The feature would allow users of the Cupertino-based company's iChat messaging application to pre-record audio and video messages that would be provided to other users -- or "callers" -- when the recipient is away from their computer or tied up with other tasks.
This concept isn't entirely new, however. It first surfaced in pre-release builds of Mac OS X 10.5 Leopard back in December of 2006 -- nearly a year before the operating system was released to the public with all traces of the feature removed.
In those pre-release builds, an "Answering" tab had been added to iChat's preference pane that allowed users to configure their digital answering machine. It provided an interface for recording video answering machine messages with built-in iSight cameras and instructing the chat application when to transmit the message to incoming callers.
For example, iChat could automatically respond to incoming callers with the pre-recorded video message when a user had their status set to "Away," or could choose to issue the video message manually when the status was set to "Available."
Video Answering Machine
In a 13-page patent filing published this week, Apple provided a detailed explanation of the technology with some new additions. In addition the aforementioned status preferences, the video message could be provided in response to a video chat request after a period of time had elapsed since receiving the video chat request, the company said.
Alternatively, the video message could be sent when no user input has been received for a period of time exceeding a threshold, meaning the recipient is likely away from their computer.

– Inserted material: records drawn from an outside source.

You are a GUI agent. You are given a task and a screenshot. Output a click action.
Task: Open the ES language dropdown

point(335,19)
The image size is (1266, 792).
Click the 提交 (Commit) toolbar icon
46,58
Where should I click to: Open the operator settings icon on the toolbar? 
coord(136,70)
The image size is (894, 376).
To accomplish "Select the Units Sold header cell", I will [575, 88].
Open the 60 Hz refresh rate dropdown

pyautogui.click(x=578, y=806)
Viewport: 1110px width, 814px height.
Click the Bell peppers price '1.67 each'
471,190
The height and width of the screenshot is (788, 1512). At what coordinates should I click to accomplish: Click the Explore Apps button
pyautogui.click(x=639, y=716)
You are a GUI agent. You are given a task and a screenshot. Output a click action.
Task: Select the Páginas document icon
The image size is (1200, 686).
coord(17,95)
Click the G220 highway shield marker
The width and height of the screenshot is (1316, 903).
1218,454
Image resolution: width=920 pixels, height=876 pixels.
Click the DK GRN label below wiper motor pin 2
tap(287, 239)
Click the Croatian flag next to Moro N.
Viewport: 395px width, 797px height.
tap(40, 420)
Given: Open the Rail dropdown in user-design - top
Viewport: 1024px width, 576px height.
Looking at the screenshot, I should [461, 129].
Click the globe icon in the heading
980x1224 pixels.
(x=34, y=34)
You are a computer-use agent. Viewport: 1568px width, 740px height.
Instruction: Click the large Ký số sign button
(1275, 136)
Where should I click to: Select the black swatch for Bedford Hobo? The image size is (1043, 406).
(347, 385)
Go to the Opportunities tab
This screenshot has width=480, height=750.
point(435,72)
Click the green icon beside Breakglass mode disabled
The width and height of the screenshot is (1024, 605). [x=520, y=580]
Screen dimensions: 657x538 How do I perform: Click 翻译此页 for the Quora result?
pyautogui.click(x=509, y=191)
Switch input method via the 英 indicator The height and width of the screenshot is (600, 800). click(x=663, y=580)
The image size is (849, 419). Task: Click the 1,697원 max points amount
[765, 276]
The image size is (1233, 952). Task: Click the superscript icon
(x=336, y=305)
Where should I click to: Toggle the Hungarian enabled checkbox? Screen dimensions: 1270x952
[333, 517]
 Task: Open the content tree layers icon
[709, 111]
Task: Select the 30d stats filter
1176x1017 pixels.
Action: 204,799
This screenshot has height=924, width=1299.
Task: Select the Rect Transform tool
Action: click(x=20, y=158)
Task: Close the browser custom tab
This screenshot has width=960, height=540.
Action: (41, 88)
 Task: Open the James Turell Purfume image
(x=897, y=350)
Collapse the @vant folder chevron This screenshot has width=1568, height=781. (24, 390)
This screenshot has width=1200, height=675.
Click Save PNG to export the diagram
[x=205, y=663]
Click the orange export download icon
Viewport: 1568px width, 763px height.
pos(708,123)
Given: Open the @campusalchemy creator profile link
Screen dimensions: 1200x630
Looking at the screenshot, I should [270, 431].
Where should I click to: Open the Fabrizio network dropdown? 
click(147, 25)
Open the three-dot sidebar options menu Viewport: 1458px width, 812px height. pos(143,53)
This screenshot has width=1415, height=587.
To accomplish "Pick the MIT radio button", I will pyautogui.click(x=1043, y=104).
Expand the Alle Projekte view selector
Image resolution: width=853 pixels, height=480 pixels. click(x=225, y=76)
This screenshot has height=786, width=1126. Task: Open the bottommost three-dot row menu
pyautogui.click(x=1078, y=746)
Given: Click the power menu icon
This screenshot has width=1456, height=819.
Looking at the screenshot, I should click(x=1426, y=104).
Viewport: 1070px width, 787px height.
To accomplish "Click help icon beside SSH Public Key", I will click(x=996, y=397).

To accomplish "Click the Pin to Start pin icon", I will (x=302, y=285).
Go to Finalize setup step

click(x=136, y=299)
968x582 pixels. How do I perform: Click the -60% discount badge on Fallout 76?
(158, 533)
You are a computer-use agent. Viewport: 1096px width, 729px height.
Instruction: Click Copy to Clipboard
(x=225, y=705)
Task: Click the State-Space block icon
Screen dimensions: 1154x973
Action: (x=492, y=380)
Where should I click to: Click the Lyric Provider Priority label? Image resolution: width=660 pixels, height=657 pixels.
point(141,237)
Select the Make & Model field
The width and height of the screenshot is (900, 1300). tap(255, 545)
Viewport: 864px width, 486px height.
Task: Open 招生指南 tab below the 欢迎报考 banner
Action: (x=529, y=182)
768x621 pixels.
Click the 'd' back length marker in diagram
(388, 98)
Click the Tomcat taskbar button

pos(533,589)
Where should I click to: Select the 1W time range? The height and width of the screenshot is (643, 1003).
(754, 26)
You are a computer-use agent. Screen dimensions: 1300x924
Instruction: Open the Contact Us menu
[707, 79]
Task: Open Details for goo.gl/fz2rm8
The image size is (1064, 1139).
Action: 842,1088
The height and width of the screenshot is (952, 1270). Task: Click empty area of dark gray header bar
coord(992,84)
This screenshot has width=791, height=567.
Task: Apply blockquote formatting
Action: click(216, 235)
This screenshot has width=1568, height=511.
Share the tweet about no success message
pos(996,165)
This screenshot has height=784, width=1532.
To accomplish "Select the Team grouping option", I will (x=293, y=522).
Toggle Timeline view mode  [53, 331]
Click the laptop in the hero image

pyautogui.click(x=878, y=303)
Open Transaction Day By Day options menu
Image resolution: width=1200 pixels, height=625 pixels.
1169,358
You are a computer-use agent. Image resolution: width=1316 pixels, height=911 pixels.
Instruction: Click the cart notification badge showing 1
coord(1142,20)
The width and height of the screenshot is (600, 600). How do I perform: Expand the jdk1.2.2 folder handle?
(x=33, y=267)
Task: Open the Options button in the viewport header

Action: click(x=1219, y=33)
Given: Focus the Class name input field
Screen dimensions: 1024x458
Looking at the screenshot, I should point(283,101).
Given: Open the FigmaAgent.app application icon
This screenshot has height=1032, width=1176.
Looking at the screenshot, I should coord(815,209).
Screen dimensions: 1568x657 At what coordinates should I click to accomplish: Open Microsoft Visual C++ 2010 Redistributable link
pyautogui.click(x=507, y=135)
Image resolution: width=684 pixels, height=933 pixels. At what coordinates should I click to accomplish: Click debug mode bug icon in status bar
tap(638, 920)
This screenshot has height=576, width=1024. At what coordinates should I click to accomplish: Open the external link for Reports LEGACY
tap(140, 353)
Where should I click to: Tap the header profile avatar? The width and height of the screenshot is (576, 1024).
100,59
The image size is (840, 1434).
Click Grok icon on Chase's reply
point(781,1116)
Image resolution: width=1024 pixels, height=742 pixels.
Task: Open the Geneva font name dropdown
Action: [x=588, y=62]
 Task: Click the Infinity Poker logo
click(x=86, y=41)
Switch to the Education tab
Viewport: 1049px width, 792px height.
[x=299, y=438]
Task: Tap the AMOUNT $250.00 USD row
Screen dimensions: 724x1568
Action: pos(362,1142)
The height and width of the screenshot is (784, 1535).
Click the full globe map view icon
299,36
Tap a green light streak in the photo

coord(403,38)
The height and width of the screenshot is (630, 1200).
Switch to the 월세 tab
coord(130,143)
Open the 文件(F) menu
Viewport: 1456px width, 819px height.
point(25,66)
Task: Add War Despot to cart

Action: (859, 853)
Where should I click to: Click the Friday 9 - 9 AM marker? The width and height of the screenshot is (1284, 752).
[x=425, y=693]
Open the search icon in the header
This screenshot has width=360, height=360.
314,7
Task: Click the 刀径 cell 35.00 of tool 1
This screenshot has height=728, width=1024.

Similarly, the message could be provided when the value of iChat's status indicator indicates a "do-not-disturb" status.
"Thus, the video chat system can be used as an always-on service without unnecessarily interrupting the user while the user is engaged in another chat session or another task," Apple explained. "The audio-video messaging services are provided using an answering machine-type application that is familiar to most users who have used conventional telephone answering machines."
Video Answering Machine Server
Taking the concept a bit further, Apple said video answering machine messages could be uploaded to a video chat server via the Internet. This would allow the video chat server to respond to any incoming chat requests with the video message even when the recipient isn't logged into their iChat account.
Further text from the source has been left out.